The Real Costs AI Is Creating for Maintainers
Despite his more accepting stance, Torvalds doesn't pretend AI is friction-free for the people maintaining Linux. He described it as a tool that can be "somewhat painful," both in terms of the extra workload it generates for maintainers and because of its habit of surfacing embarrassing bugs. His view, though, is that avoiding the technology outright isn't a real solution — he compared that approach to covering your ears and refusing to acknowledge what's happening around you.

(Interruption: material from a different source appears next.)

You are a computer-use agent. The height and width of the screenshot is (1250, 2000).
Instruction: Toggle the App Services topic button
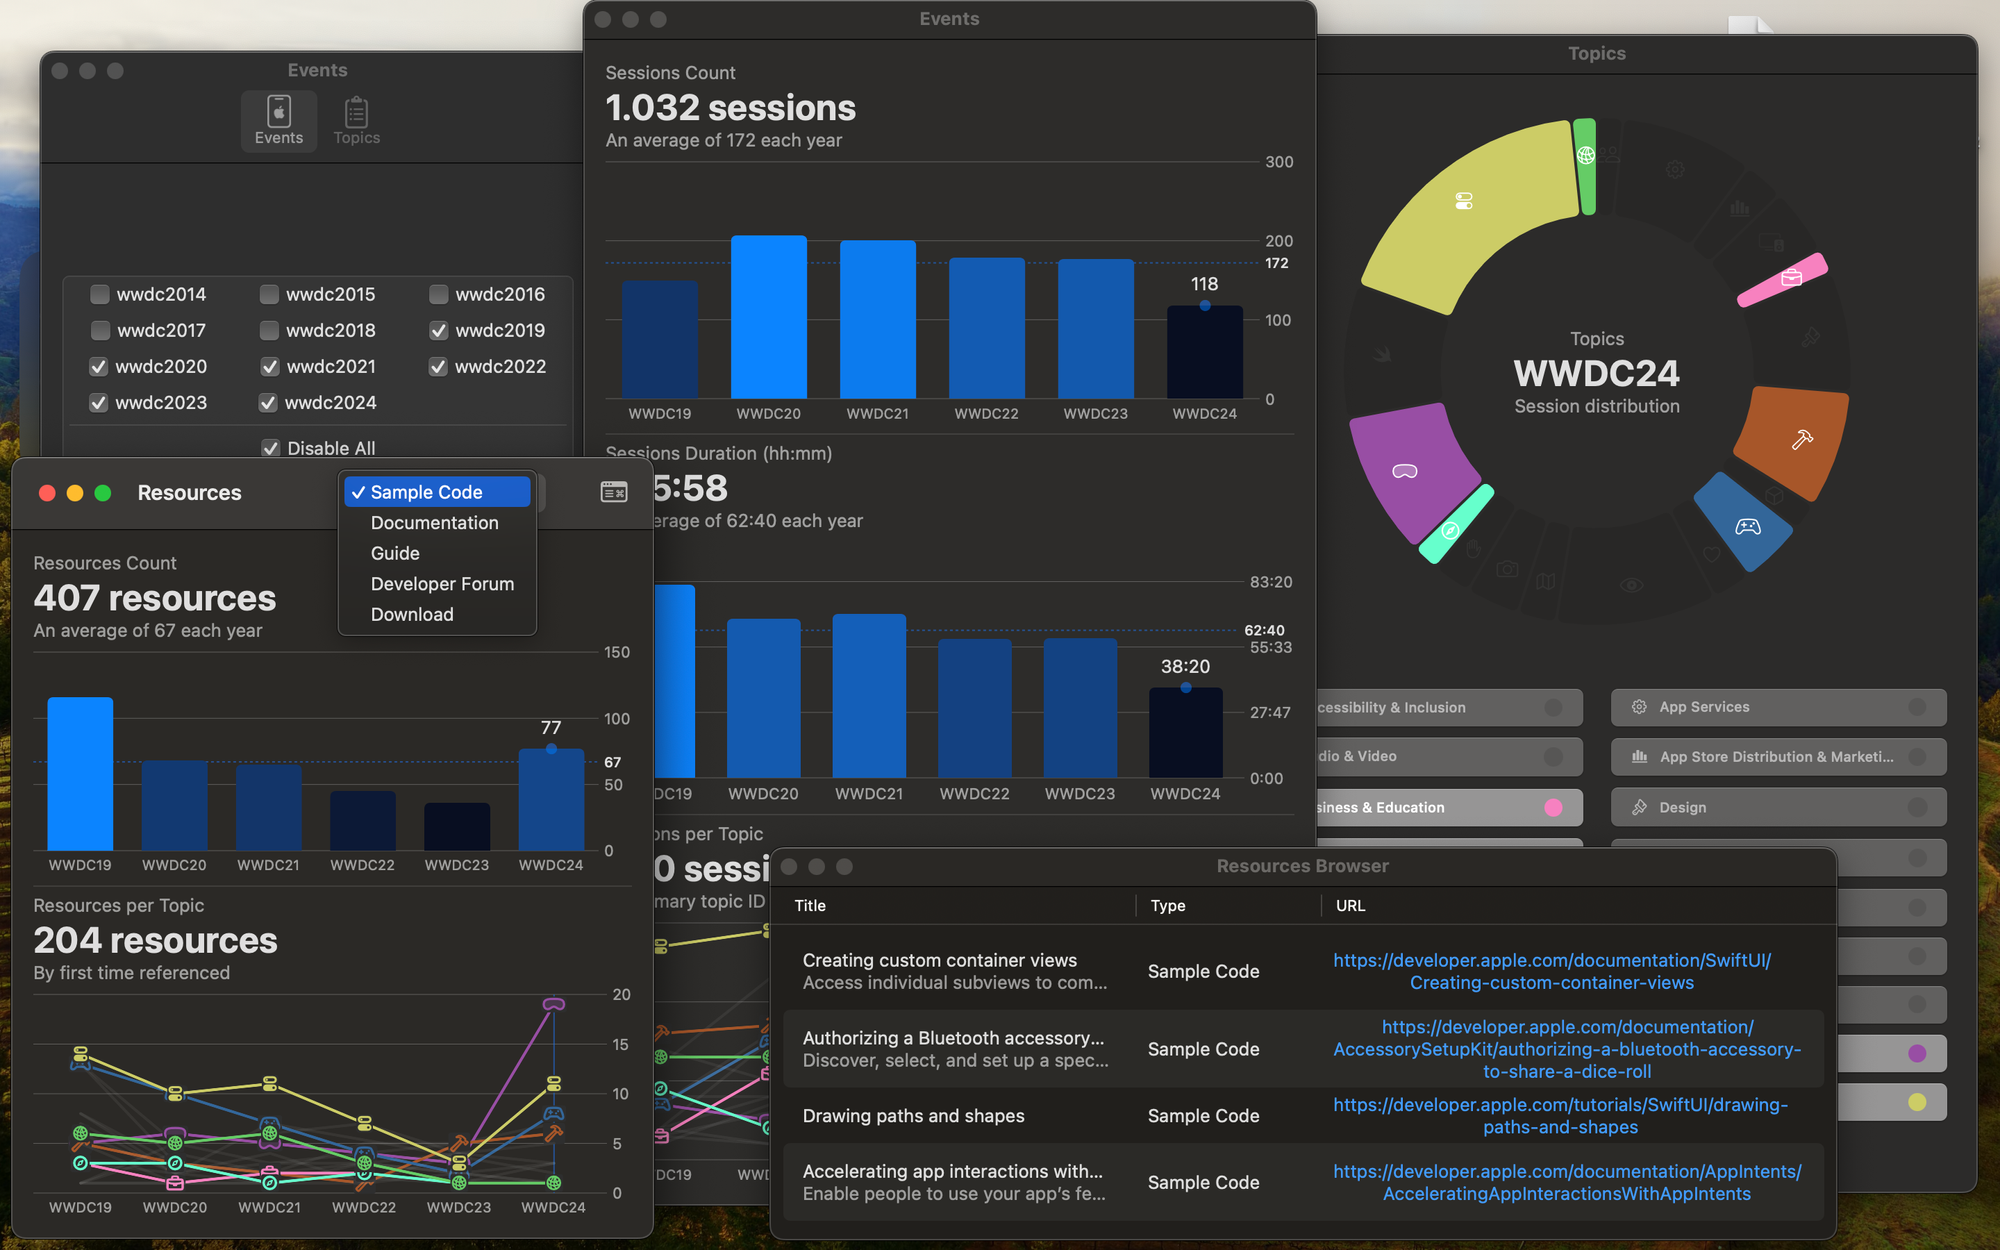1778,707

He was equally clear that he isn't mandating AI use across the project. Instead, his stated position is one of non-interference paired with active pushback against anyone trying to stop others from using it. Torvalds also pushed back on the idea that AI's imperfections make it uniquely suspect, arguing that critics ought to hold human judgment to the same standard, since natural intelligence isn't always reliable either.
The RC5 Bug Report Controversy
Torvalds' patience has been tested in practice, not just in theory. Earlier this year, he criticized Linux developers for submitting poorly timed bug reports just ahead of an RC5 release, with some of those reports relying on AI to flag issues that turned out to be trivial. Compounding the problem, many of the fixes proposed alongside those reports were themselves AI-generated — and rather than resolving the underlying issues, they frequently added unnecessary bloat to the kernel.
Torvalds' Own Experiment with AI Coding
Torvalds isn't asking others to do something he hasn't tried himself. In January, he revealed that he had started using AI to help write code, though he limited that experimentation to a small personal project rather than applying it to Linux kernel work directly.
What Torvalds' Comments Signal for Linux's Future
Taken together, Torvalds' recent statements suggest that AI has already moved well past the experimental phase for the Linux project, even as the community continues wrestling with its downsides. Maintainers are absorbing added workload, sorting through questionable AI-assisted fixes, and occasionally cleaning up the kernel bloat those fixes introduce. Yet none of that has pushed Torvalds toward rejecting the technology — if anything, his comments make clear that AI's presence in kernel development is now treated as a settled, if imperfect, reality rather than a debate still up for grabs.